> [Brief] Return every line of the data below that contains the word "logo".

> [Material for the task]
• • • • •

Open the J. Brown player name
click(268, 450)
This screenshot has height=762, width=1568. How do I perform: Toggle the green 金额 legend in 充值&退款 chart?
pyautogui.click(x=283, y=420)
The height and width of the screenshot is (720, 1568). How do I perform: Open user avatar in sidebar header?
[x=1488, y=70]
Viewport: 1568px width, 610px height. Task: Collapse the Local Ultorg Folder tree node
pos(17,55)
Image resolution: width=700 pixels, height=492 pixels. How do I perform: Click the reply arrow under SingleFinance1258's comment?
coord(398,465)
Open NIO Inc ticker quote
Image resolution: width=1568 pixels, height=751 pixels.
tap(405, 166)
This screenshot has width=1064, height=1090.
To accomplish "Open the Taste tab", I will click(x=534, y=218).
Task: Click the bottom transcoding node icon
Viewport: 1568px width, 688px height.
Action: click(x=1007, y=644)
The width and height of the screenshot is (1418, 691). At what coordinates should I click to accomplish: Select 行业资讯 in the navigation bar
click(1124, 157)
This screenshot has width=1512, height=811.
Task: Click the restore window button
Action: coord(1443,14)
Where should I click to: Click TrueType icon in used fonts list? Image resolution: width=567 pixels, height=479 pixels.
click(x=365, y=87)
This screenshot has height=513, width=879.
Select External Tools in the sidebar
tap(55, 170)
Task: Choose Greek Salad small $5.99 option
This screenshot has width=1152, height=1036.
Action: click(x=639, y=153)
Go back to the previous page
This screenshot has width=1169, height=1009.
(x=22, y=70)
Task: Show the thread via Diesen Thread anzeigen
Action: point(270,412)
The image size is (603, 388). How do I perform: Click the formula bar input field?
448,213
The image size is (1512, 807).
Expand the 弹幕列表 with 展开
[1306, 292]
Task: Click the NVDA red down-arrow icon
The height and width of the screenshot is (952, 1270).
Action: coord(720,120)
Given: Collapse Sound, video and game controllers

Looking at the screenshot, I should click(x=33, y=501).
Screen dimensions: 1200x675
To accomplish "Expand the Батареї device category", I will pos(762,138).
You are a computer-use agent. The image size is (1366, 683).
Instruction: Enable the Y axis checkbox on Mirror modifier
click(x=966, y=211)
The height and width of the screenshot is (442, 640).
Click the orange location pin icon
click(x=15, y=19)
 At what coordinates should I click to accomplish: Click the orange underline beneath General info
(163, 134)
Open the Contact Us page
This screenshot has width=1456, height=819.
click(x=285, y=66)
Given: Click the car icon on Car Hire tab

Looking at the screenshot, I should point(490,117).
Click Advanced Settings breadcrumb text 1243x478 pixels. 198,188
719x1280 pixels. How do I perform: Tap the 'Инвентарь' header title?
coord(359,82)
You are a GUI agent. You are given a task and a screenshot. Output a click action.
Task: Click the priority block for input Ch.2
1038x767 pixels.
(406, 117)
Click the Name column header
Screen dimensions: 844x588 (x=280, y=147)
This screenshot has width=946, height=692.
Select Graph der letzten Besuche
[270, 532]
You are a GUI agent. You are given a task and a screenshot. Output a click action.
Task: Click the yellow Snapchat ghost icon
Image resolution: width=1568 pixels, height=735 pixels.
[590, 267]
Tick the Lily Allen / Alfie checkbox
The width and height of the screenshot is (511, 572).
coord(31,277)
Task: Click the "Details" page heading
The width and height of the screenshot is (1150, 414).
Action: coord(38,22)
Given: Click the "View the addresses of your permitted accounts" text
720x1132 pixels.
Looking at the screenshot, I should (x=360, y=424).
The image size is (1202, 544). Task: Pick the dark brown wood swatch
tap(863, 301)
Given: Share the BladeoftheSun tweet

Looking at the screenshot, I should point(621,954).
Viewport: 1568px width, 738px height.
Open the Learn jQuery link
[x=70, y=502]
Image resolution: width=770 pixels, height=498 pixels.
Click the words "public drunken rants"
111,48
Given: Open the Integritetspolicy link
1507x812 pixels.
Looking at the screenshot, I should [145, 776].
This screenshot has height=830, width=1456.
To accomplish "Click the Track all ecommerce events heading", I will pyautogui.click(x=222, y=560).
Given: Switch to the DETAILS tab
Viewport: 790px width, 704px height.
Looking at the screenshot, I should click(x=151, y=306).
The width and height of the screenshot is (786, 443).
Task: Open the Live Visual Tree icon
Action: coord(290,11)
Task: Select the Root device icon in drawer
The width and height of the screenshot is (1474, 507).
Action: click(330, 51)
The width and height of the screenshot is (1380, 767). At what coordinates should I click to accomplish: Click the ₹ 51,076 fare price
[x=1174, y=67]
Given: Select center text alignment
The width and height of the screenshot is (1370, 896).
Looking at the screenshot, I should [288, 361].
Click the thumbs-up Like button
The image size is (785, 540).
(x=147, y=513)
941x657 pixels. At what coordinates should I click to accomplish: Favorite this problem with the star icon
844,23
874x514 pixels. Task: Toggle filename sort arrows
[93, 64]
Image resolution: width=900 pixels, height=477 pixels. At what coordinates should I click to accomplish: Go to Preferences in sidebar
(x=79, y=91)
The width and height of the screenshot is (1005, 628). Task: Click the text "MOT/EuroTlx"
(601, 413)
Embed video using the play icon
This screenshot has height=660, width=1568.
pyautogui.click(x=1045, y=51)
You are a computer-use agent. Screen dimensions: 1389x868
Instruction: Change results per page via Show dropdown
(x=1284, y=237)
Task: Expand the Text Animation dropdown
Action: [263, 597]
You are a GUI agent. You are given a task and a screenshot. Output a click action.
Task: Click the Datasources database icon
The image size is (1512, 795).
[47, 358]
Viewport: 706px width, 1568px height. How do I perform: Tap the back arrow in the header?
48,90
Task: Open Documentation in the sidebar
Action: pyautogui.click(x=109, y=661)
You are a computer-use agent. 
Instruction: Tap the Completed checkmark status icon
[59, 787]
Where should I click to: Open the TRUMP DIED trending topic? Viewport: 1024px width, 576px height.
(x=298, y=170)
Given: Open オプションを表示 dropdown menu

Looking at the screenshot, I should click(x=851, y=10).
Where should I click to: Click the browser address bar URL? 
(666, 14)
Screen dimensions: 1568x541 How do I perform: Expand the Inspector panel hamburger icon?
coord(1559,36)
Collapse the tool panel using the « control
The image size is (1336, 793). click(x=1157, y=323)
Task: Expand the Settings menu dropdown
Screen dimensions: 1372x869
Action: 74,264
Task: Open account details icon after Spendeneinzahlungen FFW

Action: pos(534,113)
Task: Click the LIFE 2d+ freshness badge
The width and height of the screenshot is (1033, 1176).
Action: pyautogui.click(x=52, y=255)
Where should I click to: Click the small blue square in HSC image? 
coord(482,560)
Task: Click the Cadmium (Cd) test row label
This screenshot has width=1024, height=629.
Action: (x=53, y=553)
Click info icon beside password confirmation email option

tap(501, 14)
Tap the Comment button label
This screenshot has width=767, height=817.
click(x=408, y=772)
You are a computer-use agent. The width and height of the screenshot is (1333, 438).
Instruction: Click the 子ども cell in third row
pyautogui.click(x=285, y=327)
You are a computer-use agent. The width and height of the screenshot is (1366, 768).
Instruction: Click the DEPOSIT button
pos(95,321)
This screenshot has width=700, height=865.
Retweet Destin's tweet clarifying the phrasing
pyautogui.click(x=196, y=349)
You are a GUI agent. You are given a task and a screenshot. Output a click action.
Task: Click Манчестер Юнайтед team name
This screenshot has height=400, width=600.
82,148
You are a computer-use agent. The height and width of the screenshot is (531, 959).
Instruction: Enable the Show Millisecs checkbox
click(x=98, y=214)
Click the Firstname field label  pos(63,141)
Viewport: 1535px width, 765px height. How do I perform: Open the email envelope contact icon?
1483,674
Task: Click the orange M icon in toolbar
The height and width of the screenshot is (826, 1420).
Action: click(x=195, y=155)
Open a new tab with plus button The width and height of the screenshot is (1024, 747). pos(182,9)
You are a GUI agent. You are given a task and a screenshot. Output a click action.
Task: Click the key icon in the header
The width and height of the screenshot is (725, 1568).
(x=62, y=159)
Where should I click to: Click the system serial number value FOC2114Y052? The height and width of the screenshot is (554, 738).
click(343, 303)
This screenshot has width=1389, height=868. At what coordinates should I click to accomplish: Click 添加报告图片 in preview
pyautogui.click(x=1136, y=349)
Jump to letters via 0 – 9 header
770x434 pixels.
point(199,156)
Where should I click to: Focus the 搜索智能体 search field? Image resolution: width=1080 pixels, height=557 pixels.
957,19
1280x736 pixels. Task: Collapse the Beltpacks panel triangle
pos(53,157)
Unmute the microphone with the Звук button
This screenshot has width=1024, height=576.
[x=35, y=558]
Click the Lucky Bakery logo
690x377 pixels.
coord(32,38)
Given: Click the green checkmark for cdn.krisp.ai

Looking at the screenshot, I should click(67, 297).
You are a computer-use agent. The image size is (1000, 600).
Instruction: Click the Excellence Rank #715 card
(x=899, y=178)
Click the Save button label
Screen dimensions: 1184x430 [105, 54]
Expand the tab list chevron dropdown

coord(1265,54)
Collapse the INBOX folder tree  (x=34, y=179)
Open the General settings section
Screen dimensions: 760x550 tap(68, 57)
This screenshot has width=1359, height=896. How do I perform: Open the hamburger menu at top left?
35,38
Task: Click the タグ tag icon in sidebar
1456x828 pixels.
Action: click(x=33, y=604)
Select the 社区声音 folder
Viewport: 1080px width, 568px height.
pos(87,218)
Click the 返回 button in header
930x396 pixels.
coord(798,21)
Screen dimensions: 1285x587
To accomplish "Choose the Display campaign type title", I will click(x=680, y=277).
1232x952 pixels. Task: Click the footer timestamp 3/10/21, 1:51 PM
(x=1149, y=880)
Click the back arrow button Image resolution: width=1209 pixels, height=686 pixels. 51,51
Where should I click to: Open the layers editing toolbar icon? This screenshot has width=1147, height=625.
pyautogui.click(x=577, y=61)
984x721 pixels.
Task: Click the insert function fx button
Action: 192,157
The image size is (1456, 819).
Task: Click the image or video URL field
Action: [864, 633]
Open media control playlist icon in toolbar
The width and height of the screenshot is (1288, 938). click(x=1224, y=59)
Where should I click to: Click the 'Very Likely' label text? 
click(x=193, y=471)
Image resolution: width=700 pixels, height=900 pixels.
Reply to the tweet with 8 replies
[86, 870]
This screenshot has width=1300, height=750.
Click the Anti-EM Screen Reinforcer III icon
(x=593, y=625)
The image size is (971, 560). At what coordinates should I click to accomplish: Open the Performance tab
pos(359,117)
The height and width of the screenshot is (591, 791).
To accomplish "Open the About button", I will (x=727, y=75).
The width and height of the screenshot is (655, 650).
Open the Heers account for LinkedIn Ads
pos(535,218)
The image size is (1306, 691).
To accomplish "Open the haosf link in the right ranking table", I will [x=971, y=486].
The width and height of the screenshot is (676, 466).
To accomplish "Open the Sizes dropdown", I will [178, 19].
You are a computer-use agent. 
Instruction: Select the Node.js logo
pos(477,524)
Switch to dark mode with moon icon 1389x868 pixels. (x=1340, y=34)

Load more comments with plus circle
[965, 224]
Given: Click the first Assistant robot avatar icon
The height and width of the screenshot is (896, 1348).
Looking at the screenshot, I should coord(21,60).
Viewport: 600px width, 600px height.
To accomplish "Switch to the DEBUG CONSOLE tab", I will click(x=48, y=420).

• • • • •

> [Worked answer]
Click the Lucky Bakery logo
Instruction: Select the Node.js logo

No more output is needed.